My feeling is that this can be fixed in several ways:

• Enhance data cleaning processes to ensure higher data quality.

• Incorporate additional annotated dialogue datasets.

• Increase LoRA rank from 16 to 32.

• Utilize a model with a larger size, such as Falcon-40B.

• Reduce the length of the context or simplify it.

• Simplify prompts to provide clearer instructions.

Limitations

While Lit-GPT offers a wide range of functionalities, I would suggest primarily utilizing it for hypothesis testing purposes. In my view, it is not yet fully prepared for production use. For instance, as of the time of writing this article, Lit-GPT lacks a built-in implementation for converting the model back to the HuggingFace format. However, it is still possible, and the library authors propose a couple of solutions:

  1. Do a reverse conversion for each of the HuggingFace classes.
  2. Сreating a HF Transformer model version of lit_gpt.model.

Note that the first method does not support LoRA and Adapter modifications.

Keep these limitations in mind when developing your solution. If you are fine-tuning LLMs for production, I recommend doing so using pure PyTorch. You can refer to this article by Amazon for more information.

Conclusion

The ability to fine-tune LLMs using just one GPU and a few hours is truly impressive. You can build many small LoRA modules for different tasks. When these fine-tuned models are deployed for real-time inferencing, you just need to load the same base model once. Given the physical size of an LLM at 100+ GB, this advantage cannot be ignored.
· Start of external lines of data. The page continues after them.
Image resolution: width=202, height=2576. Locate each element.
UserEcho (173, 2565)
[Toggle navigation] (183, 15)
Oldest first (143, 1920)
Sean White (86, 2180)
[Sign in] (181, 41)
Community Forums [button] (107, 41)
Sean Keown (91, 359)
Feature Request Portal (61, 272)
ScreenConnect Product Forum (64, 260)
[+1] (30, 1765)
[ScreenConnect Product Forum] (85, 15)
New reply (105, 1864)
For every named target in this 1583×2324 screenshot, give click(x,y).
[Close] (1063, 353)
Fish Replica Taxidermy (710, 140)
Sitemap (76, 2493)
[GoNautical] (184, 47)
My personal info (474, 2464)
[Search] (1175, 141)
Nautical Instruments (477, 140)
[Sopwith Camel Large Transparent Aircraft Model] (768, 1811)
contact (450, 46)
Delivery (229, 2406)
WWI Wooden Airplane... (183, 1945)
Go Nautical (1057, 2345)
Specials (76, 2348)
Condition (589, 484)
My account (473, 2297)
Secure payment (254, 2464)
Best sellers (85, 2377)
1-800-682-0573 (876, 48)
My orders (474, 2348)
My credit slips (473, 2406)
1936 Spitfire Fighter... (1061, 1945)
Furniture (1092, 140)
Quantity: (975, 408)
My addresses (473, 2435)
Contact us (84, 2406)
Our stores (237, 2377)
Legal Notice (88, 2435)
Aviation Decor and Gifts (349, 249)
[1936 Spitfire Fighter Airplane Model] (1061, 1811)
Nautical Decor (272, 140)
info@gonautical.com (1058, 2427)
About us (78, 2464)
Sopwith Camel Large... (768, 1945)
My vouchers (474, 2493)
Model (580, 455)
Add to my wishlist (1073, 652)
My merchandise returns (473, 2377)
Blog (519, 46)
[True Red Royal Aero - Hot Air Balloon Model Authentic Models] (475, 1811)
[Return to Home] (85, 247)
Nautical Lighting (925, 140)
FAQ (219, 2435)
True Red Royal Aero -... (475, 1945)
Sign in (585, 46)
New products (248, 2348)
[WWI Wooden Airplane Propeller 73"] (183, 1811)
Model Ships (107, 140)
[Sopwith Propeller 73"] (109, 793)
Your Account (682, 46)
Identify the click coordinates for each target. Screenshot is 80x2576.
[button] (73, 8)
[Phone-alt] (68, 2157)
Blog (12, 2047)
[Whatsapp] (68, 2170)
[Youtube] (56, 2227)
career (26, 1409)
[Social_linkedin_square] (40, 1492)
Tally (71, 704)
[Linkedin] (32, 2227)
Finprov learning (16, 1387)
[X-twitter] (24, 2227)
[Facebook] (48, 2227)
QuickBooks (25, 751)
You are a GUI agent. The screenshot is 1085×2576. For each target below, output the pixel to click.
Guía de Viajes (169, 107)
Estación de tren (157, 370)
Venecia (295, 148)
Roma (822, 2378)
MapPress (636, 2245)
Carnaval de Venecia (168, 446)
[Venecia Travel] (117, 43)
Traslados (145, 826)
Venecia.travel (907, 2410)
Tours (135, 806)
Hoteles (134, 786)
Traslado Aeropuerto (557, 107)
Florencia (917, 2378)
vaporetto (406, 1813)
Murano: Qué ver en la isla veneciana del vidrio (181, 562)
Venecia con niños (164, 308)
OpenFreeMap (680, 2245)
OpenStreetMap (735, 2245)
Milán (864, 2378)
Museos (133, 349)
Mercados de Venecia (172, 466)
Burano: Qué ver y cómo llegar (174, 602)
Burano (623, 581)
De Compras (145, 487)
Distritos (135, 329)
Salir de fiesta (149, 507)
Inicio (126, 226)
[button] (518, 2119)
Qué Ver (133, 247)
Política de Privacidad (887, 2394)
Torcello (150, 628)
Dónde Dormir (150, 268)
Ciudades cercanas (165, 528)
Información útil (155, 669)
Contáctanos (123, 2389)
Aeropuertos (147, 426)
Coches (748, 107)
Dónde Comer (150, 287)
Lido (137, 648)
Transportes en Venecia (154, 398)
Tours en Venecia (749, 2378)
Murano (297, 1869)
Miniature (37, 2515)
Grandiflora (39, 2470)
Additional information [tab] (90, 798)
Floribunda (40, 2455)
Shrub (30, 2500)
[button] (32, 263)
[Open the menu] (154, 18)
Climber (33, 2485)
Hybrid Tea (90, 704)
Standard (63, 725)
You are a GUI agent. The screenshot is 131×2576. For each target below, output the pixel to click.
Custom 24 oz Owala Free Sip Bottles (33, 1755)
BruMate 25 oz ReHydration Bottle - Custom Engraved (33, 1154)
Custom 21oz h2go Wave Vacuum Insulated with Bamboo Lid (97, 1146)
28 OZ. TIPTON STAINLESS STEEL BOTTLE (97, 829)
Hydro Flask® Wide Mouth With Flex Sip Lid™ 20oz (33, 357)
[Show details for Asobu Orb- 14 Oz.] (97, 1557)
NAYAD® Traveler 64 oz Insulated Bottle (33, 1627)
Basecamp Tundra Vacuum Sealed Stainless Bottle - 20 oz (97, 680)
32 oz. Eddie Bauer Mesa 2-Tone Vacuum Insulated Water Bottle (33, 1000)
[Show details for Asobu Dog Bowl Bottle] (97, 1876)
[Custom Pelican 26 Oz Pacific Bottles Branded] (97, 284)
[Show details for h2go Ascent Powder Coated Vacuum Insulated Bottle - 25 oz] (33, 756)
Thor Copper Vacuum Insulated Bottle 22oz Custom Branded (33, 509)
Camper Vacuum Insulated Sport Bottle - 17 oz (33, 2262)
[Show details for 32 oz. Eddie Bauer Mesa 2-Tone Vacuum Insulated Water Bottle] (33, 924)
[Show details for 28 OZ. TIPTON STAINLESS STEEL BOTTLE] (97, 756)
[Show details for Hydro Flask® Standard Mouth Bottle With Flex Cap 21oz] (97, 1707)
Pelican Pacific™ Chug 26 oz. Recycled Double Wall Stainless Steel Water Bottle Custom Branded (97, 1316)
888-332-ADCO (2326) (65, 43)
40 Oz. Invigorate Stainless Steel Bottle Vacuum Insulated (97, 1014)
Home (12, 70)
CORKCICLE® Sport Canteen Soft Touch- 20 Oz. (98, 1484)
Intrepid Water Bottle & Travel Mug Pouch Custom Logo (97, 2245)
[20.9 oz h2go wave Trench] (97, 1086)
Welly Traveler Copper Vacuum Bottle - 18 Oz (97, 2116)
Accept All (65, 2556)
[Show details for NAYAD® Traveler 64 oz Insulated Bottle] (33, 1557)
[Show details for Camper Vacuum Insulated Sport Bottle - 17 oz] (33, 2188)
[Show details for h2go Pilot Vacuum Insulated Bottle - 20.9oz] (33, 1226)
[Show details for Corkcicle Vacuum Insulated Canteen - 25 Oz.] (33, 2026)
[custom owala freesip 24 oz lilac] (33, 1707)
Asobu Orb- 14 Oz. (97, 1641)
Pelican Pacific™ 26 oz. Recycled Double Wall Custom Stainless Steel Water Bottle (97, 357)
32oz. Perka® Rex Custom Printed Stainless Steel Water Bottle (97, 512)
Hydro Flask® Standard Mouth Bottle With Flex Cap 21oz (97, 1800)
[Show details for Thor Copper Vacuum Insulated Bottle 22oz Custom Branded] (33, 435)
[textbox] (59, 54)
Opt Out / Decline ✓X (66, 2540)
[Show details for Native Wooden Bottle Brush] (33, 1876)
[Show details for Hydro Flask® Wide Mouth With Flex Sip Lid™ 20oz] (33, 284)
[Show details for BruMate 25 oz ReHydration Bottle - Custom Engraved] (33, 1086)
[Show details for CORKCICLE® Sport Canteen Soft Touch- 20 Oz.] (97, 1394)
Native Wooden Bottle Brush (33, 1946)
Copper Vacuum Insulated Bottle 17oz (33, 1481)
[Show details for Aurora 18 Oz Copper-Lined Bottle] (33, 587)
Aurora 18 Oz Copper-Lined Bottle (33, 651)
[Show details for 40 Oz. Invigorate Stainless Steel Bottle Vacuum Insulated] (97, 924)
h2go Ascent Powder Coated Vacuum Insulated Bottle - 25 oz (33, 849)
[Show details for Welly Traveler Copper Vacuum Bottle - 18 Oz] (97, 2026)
However, it is essential to approach the process with realistic expectations. It is likely that experimentation with various hyperparameters will be necessary to achieve optimal results. Additionally, dataset annotation and cleaning are crucial steps to ensure the best outcomes. Also pay attention to what data the LLM was trained on, and check benchmarks for tasks similar to yours.

By following these steps diligently, I am confident that excellent results can be achieved!